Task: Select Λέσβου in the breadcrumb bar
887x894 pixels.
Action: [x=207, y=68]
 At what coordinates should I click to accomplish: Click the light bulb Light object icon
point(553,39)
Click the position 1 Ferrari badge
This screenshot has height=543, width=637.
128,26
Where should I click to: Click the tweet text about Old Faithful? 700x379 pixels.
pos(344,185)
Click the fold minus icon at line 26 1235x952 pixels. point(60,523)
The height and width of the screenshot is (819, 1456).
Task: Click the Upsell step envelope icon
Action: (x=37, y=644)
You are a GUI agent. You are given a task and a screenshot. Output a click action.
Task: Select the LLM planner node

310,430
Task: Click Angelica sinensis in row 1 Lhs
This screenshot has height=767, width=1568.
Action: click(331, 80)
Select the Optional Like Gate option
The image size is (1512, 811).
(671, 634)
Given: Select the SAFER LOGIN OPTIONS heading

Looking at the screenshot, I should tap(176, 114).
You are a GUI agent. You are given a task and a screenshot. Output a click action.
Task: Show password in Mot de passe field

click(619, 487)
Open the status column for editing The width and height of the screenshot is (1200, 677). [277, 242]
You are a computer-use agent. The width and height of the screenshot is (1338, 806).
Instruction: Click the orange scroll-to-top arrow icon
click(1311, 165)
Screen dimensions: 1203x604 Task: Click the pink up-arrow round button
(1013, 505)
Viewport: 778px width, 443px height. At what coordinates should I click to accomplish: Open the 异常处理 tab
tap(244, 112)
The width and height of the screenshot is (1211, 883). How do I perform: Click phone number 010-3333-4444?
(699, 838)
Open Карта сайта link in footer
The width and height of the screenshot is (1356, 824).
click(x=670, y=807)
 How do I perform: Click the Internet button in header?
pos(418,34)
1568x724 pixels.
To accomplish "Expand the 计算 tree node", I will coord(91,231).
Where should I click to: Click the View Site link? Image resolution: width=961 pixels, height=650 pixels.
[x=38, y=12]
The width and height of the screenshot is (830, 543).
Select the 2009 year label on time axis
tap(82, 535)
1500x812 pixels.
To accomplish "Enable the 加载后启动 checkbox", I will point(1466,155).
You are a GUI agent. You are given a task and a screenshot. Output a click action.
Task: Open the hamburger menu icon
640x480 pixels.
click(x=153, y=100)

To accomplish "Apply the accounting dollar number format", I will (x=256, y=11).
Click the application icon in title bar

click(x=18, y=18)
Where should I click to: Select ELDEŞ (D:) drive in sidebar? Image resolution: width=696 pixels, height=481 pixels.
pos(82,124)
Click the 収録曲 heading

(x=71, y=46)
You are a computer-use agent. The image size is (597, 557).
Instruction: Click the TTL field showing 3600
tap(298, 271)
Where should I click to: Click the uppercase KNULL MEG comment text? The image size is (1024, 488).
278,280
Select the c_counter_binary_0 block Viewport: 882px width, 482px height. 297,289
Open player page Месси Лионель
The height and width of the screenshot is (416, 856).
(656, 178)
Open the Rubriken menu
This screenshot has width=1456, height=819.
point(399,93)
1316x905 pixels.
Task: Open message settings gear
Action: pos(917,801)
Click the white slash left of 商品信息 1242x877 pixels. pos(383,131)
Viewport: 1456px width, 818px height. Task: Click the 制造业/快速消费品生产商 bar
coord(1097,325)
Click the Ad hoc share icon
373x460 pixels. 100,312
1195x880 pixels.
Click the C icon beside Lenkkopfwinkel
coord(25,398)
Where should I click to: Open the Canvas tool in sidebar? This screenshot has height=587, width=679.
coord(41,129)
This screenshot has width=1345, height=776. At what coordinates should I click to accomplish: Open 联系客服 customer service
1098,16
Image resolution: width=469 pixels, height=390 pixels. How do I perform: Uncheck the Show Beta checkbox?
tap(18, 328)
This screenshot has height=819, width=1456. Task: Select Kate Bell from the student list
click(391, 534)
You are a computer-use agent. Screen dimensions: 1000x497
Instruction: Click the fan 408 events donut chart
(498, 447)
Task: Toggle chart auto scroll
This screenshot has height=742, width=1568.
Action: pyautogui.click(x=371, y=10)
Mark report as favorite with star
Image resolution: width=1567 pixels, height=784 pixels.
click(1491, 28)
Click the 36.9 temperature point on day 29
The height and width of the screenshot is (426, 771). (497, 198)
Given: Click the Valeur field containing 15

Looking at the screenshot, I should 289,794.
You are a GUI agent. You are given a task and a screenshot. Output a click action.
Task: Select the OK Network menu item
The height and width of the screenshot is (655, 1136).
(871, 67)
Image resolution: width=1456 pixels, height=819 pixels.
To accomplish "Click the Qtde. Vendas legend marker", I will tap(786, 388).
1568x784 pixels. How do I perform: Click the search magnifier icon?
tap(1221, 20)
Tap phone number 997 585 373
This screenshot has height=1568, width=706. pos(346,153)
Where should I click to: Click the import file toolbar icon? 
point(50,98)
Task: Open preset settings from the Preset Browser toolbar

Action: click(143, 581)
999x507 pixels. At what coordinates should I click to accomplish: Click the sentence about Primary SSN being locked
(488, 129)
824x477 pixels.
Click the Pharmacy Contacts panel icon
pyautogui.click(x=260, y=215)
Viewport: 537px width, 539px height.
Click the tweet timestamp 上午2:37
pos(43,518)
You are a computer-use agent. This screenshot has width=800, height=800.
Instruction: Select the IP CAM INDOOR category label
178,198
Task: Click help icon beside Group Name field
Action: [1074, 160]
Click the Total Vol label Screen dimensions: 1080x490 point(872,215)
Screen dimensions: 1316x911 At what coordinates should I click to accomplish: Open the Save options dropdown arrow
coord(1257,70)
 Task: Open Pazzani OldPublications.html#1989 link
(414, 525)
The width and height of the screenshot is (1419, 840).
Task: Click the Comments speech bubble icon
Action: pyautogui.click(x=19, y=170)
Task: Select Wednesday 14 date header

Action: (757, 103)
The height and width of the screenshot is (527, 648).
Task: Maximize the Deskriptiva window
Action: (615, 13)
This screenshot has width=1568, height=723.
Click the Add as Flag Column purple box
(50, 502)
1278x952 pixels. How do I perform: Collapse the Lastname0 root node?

GIVEN REQUEST
Please return all of the lines above without any changes.

ANSWER TO THIS TASK
Task: Select Λέσβου in the breadcrumb bar
887x894 pixels.
Action: [x=207, y=68]
 At what coordinates should I click to accomplish: Click the light bulb Light object icon
point(553,39)
Click the position 1 Ferrari badge
This screenshot has height=543, width=637.
128,26
Where should I click to: Click the tweet text about Old Faithful? 700x379 pixels.
pos(344,185)
Click the fold minus icon at line 26 1235x952 pixels. point(60,523)
The height and width of the screenshot is (819, 1456).
Task: Click the Upsell step envelope icon
Action: (x=37, y=644)
You are a GUI agent. You are given a task and a screenshot. Output a click action.
Task: Select the LLM planner node

310,430
Task: Click Angelica sinensis in row 1 Lhs
This screenshot has height=767, width=1568.
Action: click(331, 80)
Select the Optional Like Gate option
The image size is (1512, 811).
(671, 634)
Given: Select the SAFER LOGIN OPTIONS heading

Looking at the screenshot, I should tap(176, 114).
You are a GUI agent. You are given a task and a screenshot. Output a click action.
Task: Show password in Mot de passe field

click(619, 487)
Open the status column for editing The width and height of the screenshot is (1200, 677). [277, 242]
You are a computer-use agent. The width and height of the screenshot is (1338, 806).
Instruction: Click the orange scroll-to-top arrow icon
click(1311, 165)
Screen dimensions: 1203x604 Task: Click the pink up-arrow round button
(1013, 505)
Viewport: 778px width, 443px height. At what coordinates should I click to accomplish: Open the 异常处理 tab
tap(244, 112)
The width and height of the screenshot is (1211, 883). How do I perform: Click phone number 010-3333-4444?
(699, 838)
Open Карта сайта link in footer
The width and height of the screenshot is (1356, 824).
click(x=670, y=807)
 How do I perform: Click the Internet button in header?
pos(418,34)
1568x724 pixels.
To accomplish "Expand the 计算 tree node", I will coord(91,231).
Where should I click to: Click the View Site link? Image resolution: width=961 pixels, height=650 pixels.
[x=38, y=12]
The width and height of the screenshot is (830, 543).
Select the 2009 year label on time axis
tap(82, 535)
1500x812 pixels.
To accomplish "Enable the 加载后启动 checkbox", I will point(1466,155).
You are a GUI agent. You are given a task and a screenshot. Output a click action.
Task: Open the hamburger menu icon
640x480 pixels.
click(x=153, y=100)

To accomplish "Apply the accounting dollar number format", I will (x=256, y=11).
Click the application icon in title bar

click(x=18, y=18)
Where should I click to: Select ELDEŞ (D:) drive in sidebar? Image resolution: width=696 pixels, height=481 pixels.
pos(82,124)
Click the 収録曲 heading

(x=71, y=46)
You are a computer-use agent. The image size is (597, 557).
Instruction: Click the TTL field showing 3600
tap(298, 271)
Where should I click to: Click the uppercase KNULL MEG comment text? The image size is (1024, 488).
278,280
Select the c_counter_binary_0 block Viewport: 882px width, 482px height. 297,289
Open player page Месси Лионель
The height and width of the screenshot is (416, 856).
(656, 178)
Open the Rubriken menu
This screenshot has width=1456, height=819.
point(399,93)
1316x905 pixels.
Task: Open message settings gear
Action: pos(917,801)
Click the white slash left of 商品信息 1242x877 pixels. pos(383,131)
Viewport: 1456px width, 818px height. Task: Click the 制造业/快速消费品生产商 bar
coord(1097,325)
Click the Ad hoc share icon
373x460 pixels. 100,312
1195x880 pixels.
Click the C icon beside Lenkkopfwinkel
coord(25,398)
Where should I click to: Open the Canvas tool in sidebar? This screenshot has height=587, width=679.
coord(41,129)
This screenshot has width=1345, height=776. At what coordinates should I click to accomplish: Open 联系客服 customer service
1098,16
Image resolution: width=469 pixels, height=390 pixels. How do I perform: Uncheck the Show Beta checkbox?
tap(18, 328)
This screenshot has height=819, width=1456. Task: Select Kate Bell from the student list
click(391, 534)
You are a computer-use agent. Screen dimensions: 1000x497
Instruction: Click the fan 408 events donut chart
(498, 447)
Task: Toggle chart auto scroll
This screenshot has height=742, width=1568.
Action: pyautogui.click(x=371, y=10)
Mark report as favorite with star
Image resolution: width=1567 pixels, height=784 pixels.
click(1491, 28)
Click the 36.9 temperature point on day 29
The height and width of the screenshot is (426, 771). (497, 198)
Given: Click the Valeur field containing 15

Looking at the screenshot, I should 289,794.
You are a GUI agent. You are given a task and a screenshot. Output a click action.
Task: Select the OK Network menu item
The height and width of the screenshot is (655, 1136).
(871, 67)
Image resolution: width=1456 pixels, height=819 pixels.
To accomplish "Click the Qtde. Vendas legend marker", I will tap(786, 388).
1568x784 pixels. How do I perform: Click the search magnifier icon?
tap(1221, 20)
Tap phone number 997 585 373
This screenshot has height=1568, width=706. pos(346,153)
Where should I click to: Click the import file toolbar icon? 
point(50,98)
Task: Open preset settings from the Preset Browser toolbar

Action: click(143, 581)
999x507 pixels. At what coordinates should I click to accomplish: Click the sentence about Primary SSN being locked
(488, 129)
824x477 pixels.
Click the Pharmacy Contacts panel icon
pyautogui.click(x=260, y=215)
Viewport: 537px width, 539px height.
Click the tweet timestamp 上午2:37
pos(43,518)
You are a computer-use agent. This screenshot has width=800, height=800.
Instruction: Select the IP CAM INDOOR category label
178,198
Task: Click help icon beside Group Name field
Action: [1074, 160]
Click the Total Vol label Screen dimensions: 1080x490 point(872,215)
Screen dimensions: 1316x911 At what coordinates should I click to accomplish: Open the Save options dropdown arrow
coord(1257,70)
 Task: Open Pazzani OldPublications.html#1989 link
(414, 525)
The width and height of the screenshot is (1419, 840).
Task: Click the Comments speech bubble icon
Action: pyautogui.click(x=19, y=170)
Task: Select Wednesday 14 date header

Action: (757, 103)
The height and width of the screenshot is (527, 648).
Task: Maximize the Deskriptiva window
Action: (615, 13)
This screenshot has width=1568, height=723.
Click the Add as Flag Column purple box
(50, 502)
1278x952 pixels. How do I perform: Collapse the Lastname0 root node?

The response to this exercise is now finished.